Easy enough to say, even for myself. Not so easy to re-tune the mental track that's been saying, for over a year, 'You're 40, you're old, and you're destined to be alone and never doing anything significant for the rest of your useless life.'

I don't look 40, or so I've been told. I can still pass for a student when I'm up at university teaching, especially when there's a group photo, and if I don't smile too close to the camera. Too many crows' feet at the side of the eyes. Too many smile lines on the face. I'm in better shape than I was in my 20s, or at least I try to be, and I think that my judgement's improved over time. Oh, and my disposition - at least I have a modicum of patience now where I used to have absolutely None At All.

40, Asian, single. Weddings are difficult things at any time, Asian weddings can be a bit harrowing but thank God for relatives who've learned not to ask me the million dollar question about When I'm Getting Married Next, especially during my brother's wedding last year.

I can't honestly say I was expecting my fortieth decade to feel any different from the day before, or that I was looking forward to it, because I really wasn't. On both counts.

And then my friends happened. Took the entire day, blew it out of the water with so many wishes and thoughtful gestures. My choir mates armed with cheesecake and mille crepe cake and the happiest 4-part Happy Birthday in the world, surprising me and another choir mate who happens to have the same birthday. For about an hour after rehearsals, there was crazy and food and photo-taking, and lots and lots of laughter.

Love happened, and my entire world changed because of it. My friends, my family, the people I care about most in my life, gave me the best birthday I've ever had. My students wrote me such beautiful messages, some whom I never even thought would remember, and slowly it's beginning to sink in - it's true, age really IS just a number. Where there's love, where there's purpose, you are never old. I have amazing friends, and I have amazing students who come out into the world to become equally amazing people.

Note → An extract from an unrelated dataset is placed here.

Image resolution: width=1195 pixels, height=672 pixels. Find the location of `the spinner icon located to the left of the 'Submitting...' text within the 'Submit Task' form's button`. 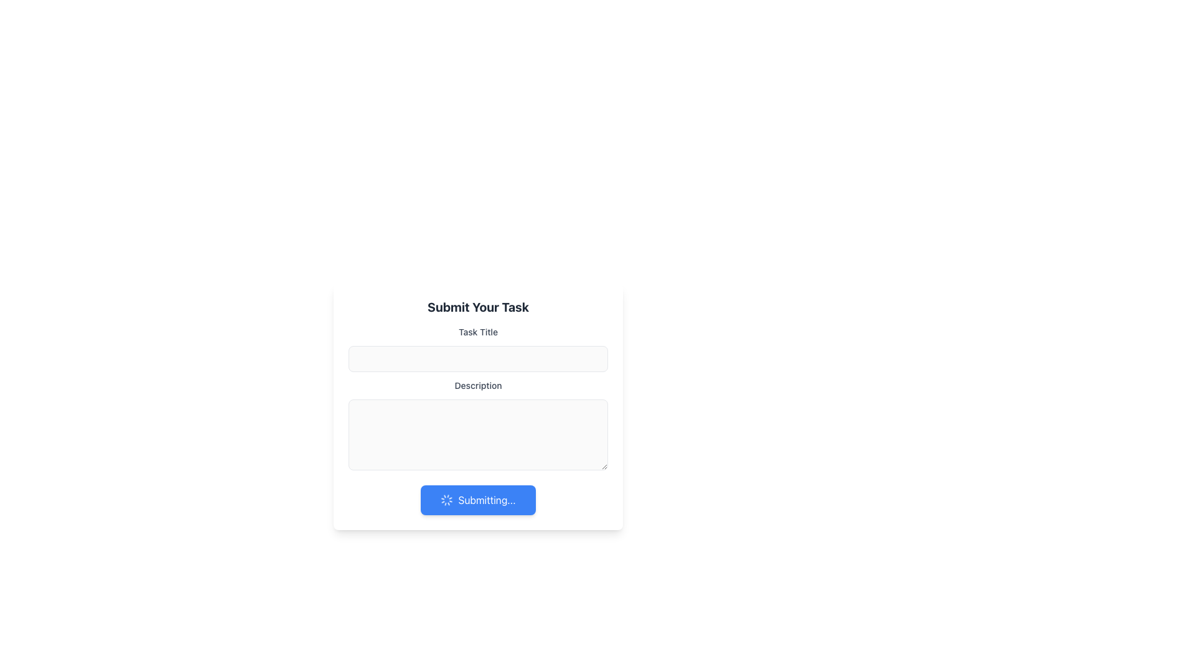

That counts for something. It's a start.

A few days ago someone asked me, How does the big 40 feel?

I told them, It feels fantastic. Because it does.

This year I've stopped thinking about what I want to achieve in life, now that I'm into my 40s. Instead, this is the year I think about what I want to leave behind - the legacies to my friends, family, students. Because I can achieve everything I want to, but if none of that impacts any lives for the better, then what's the point?

I had the privilege of meeting up with two former students, who are now in university. I taught them in high school five years ago. Five years! Where does the time go? They are both beautiful young women who are doing so well in their studies, and still making time for their musical passion, and I am so proud of them. What gave me pause was that during the conversation, both of them talked about old times, and what they remembered wasn't the big things like winning competitions, or the lack of. They talked about the little things - me staying behind to give feedback to one of them and teaching them how to breathe properly when singing. How I'd stand at the back of the classroom to try and get them to use vocal support to sing louder. How I'd use crazy illustrations like the cicak on the conductor's forehead to help them focus sound.

I came away from the conversation humbled beyond belief. What matters isn't the big things, although those do have their place - it's the small details that you think are throwaway, that people remember. These girls remembered random acts of kindness, things so mundane I take them for granted as part of my work. But to them, right then, it was everything and more.

Legacy. From now on, it's all about legacy. Because life is short, and what you leave behind is often far more important than all the biggest projects you've achieved.